Write out all of the entries, matching the original exactly.
((
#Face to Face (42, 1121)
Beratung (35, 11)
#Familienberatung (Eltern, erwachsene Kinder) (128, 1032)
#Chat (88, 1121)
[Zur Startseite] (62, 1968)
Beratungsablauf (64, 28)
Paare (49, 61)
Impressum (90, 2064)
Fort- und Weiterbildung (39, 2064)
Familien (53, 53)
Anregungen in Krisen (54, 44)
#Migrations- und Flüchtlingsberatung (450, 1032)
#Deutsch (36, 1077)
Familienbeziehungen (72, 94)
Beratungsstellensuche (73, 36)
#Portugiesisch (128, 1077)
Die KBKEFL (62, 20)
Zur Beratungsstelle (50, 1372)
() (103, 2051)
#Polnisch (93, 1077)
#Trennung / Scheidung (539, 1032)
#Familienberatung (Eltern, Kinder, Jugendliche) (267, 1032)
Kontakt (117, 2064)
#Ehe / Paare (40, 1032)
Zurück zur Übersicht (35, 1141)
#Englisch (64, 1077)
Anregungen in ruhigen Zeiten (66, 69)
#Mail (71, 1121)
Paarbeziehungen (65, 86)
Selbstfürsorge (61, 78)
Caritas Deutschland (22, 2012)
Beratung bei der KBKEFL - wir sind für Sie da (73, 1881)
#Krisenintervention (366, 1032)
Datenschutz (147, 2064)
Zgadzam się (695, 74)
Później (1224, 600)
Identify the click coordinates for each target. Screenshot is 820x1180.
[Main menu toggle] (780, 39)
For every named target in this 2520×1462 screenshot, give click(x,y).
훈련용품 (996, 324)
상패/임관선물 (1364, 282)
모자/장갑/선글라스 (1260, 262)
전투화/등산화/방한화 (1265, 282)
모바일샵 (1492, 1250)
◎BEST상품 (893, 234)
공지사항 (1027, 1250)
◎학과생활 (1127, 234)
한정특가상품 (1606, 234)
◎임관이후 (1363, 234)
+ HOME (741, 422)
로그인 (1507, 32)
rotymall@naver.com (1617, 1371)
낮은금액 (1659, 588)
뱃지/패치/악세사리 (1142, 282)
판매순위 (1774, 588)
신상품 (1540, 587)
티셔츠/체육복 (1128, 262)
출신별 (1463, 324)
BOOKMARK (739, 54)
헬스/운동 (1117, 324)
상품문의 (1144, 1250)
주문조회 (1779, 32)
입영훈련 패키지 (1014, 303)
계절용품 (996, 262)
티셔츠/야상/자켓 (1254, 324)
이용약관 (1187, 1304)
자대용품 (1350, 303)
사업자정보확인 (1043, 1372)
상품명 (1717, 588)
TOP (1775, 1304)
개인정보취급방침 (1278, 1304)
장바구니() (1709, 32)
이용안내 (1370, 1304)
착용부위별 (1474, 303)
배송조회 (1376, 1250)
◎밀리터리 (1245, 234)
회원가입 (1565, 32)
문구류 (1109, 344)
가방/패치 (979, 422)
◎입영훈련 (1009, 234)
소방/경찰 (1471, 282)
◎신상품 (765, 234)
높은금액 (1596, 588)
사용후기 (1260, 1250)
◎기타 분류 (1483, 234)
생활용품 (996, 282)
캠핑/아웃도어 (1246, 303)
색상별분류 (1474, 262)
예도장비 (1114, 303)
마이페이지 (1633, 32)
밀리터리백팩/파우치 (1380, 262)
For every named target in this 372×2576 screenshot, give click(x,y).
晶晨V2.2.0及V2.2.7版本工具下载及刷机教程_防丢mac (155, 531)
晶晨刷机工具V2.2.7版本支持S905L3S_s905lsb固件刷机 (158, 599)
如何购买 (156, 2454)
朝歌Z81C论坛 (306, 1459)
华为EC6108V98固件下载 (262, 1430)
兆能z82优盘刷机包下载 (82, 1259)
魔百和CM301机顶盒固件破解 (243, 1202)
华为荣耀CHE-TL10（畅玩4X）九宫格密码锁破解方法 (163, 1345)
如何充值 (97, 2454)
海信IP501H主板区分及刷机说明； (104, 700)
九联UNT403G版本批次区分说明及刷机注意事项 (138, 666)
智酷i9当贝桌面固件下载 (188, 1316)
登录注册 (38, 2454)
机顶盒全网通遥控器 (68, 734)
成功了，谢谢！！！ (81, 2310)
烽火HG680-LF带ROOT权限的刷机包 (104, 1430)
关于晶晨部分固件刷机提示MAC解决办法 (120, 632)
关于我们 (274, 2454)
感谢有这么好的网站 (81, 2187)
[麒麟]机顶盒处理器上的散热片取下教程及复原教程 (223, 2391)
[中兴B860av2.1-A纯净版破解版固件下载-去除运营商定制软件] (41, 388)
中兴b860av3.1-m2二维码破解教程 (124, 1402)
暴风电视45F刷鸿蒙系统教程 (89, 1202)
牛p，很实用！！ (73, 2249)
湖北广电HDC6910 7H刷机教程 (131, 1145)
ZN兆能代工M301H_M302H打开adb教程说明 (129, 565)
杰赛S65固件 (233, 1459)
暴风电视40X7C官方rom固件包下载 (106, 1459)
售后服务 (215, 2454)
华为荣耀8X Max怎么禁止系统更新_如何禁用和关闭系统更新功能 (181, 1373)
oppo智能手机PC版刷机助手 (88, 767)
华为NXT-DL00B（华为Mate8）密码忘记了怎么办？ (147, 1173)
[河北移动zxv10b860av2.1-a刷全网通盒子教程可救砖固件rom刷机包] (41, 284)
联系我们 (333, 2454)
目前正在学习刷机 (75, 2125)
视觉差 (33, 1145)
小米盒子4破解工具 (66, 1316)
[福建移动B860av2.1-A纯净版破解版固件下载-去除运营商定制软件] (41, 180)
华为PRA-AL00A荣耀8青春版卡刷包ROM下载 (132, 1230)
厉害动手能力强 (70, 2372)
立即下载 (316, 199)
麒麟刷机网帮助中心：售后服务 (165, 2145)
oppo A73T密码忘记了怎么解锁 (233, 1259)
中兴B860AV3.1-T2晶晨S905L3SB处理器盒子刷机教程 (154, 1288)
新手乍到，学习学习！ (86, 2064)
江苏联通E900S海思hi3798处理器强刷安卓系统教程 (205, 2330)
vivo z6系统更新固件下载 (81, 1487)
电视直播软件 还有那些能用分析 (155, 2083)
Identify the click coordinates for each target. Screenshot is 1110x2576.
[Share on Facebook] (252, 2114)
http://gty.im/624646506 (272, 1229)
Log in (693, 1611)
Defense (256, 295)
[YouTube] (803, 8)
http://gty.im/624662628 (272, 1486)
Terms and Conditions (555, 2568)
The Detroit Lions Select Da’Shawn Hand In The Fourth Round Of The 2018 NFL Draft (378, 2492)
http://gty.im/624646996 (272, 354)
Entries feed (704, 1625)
))
— Response below —
#Face to Face (42, 1121)
Beratung (35, 11)
#Familienberatung (Eltern, erwachsene Kinder) (128, 1032)
#Chat (88, 1121)
[Zur Startseite] (62, 1968)
Beratungsablauf (64, 28)
Paare (49, 61)
Impressum (90, 2064)
Fort- und Weiterbildung (39, 2064)
Familien (53, 53)
Anregungen in Krisen (54, 44)
#Migrations- und Flüchtlingsberatung (450, 1032)
#Deutsch (36, 1077)
Familienbeziehungen (72, 94)
Beratungsstellensuche (73, 36)
#Portugiesisch (128, 1077)
Die KBKEFL (62, 20)
Zur Beratungsstelle (50, 1372)
() (103, 2051)
#Polnisch (93, 1077)
#Trennung / Scheidung (539, 1032)
#Familienberatung (Eltern, Kinder, Jugendliche) (267, 1032)
Kontakt (117, 2064)
#Ehe / Paare (40, 1032)
Zurück zur Übersicht (35, 1141)
#Englisch (64, 1077)
Anregungen in ruhigen Zeiten (66, 69)
#Mail (71, 1121)
Paarbeziehungen (65, 86)
Selbstfürsorge (61, 78)
Caritas Deutschland (22, 2012)
Beratung bei der KBKEFL - wir sind für Sie da (73, 1881)
#Krisenintervention (366, 1032)
Datenschutz (147, 2064)
Zgadzam się (695, 74)
Później (1224, 600)
Identify the click coordinates for each target. Screenshot is 820x1180.
[Main menu toggle] (780, 39)
For every named target in this 2520×1462 screenshot, give click(x,y).
훈련용품 (996, 324)
상패/임관선물 (1364, 282)
모자/장갑/선글라스 (1260, 262)
전투화/등산화/방한화 (1265, 282)
모바일샵 (1492, 1250)
◎BEST상품 (893, 234)
공지사항 (1027, 1250)
◎학과생활 (1127, 234)
한정특가상품 (1606, 234)
◎임관이후 (1363, 234)
+ HOME (741, 422)
로그인 (1507, 32)
rotymall@naver.com (1617, 1371)
낮은금액 (1659, 588)
뱃지/패치/악세사리 (1142, 282)
판매순위 (1774, 588)
신상품 (1540, 587)
티셔츠/체육복 (1128, 262)
출신별 (1463, 324)
BOOKMARK (739, 54)
헬스/운동 (1117, 324)
상품문의 (1144, 1250)
주문조회 (1779, 32)
입영훈련 패키지 (1014, 303)
계절용품 (996, 262)
티셔츠/야상/자켓 (1254, 324)
이용약관 (1187, 1304)
자대용품 (1350, 303)
사업자정보확인 (1043, 1372)
상품명 (1717, 588)
TOP (1775, 1304)
개인정보취급방침 (1278, 1304)
장바구니() (1709, 32)
이용안내 (1370, 1304)
착용부위별 (1474, 303)
배송조회 (1376, 1250)
◎밀리터리 (1245, 234)
회원가입 (1565, 32)
문구류 (1109, 344)
가방/패치 (979, 422)
◎입영훈련 (1009, 234)
소방/경찰 (1471, 282)
◎신상품 (765, 234)
높은금액 (1596, 588)
사용후기 (1260, 1250)
◎기타 분류 (1483, 234)
생활용품 (996, 282)
캠핑/아웃도어 (1246, 303)
색상별분류 (1474, 262)
예도장비 (1114, 303)
마이페이지 (1633, 32)
밀리터리백팩/파우치 (1380, 262)
For every named target in this 372×2576 screenshot, give click(x,y).
晶晨V2.2.0及V2.2.7版本工具下载及刷机教程_防丢mac (155, 531)
晶晨刷机工具V2.2.7版本支持S905L3S_s905lsb固件刷机 (158, 599)
如何购买 (156, 2454)
朝歌Z81C论坛 (306, 1459)
华为EC6108V98固件下载 (262, 1430)
兆能z82优盘刷机包下载 (82, 1259)
魔百和CM301机顶盒固件破解 (243, 1202)
华为荣耀CHE-TL10（畅玩4X）九宫格密码锁破解方法 (163, 1345)
如何充值 (97, 2454)
海信IP501H主板区分及刷机说明； (104, 700)
九联UNT403G版本批次区分说明及刷机注意事项 (138, 666)
智酷i9当贝桌面固件下载 (188, 1316)
登录注册 (38, 2454)
机顶盒全网通遥控器 (68, 734)
成功了，谢谢！！！ (81, 2310)
烽火HG680-LF带ROOT权限的刷机包 (104, 1430)
关于晶晨部分固件刷机提示MAC解决办法 (120, 632)
关于我们 (274, 2454)
感谢有这么好的网站 (81, 2187)
[麒麟]机顶盒处理器上的散热片取下教程及复原教程 (223, 2391)
[中兴B860av2.1-A纯净版破解版固件下载-去除运营商定制软件] (41, 388)
中兴b860av3.1-m2二维码破解教程 (124, 1402)
暴风电视45F刷鸿蒙系统教程 (89, 1202)
牛p，很实用！！ (73, 2249)
湖北广电HDC6910 7H刷机教程 (131, 1145)
ZN兆能代工M301H_M302H打开adb教程说明 (129, 565)
杰赛S65固件 (233, 1459)
暴风电视40X7C官方rom固件包下载 (106, 1459)
售后服务 (215, 2454)
华为荣耀8X Max怎么禁止系统更新_如何禁用和关闭系统更新功能 (181, 1373)
oppo智能手机PC版刷机助手 (88, 767)
华为NXT-DL00B（华为Mate8）密码忘记了怎么办？ (147, 1173)
[河北移动zxv10b860av2.1-a刷全网通盒子教程可救砖固件rom刷机包] (41, 284)
联系我们 (333, 2454)
目前正在学习刷机 (75, 2125)
视觉差 (33, 1145)
小米盒子4破解工具 (66, 1316)
[福建移动B860av2.1-A纯净版破解版固件下载-去除运营商定制软件] (41, 180)
华为PRA-AL00A荣耀8青春版卡刷包ROM下载 (132, 1230)
厉害动手能力强 (70, 2372)
立即下载 (316, 199)
麒麟刷机网帮助中心：售后服务 (165, 2145)
oppo A73T密码忘记了怎么解锁 (233, 1259)
中兴B860AV3.1-T2晶晨S905L3SB处理器盒子刷机教程 (154, 1288)
新手乍到，学习学习！ (86, 2064)
江苏联通E900S海思hi3798处理器强刷安卓系统教程 (205, 2330)
vivo z6系统更新固件下载 (81, 1487)
电视直播软件 还有那些能用分析 (155, 2083)
Identify the click coordinates for each target. Screenshot is 1110x2576.
[Share on Facebook] (252, 2114)
http://gty.im/624646506 (272, 1229)
Log in (693, 1611)
Defense (256, 295)
[YouTube] (803, 8)
http://gty.im/624662628 (272, 1486)
Terms and Conditions (555, 2568)
The Detroit Lions Select Da’Shawn Hand In The Fourth Round Of The 2018 NFL Draft (378, 2492)
http://gty.im/624646996 (272, 354)
Entries feed (704, 1625)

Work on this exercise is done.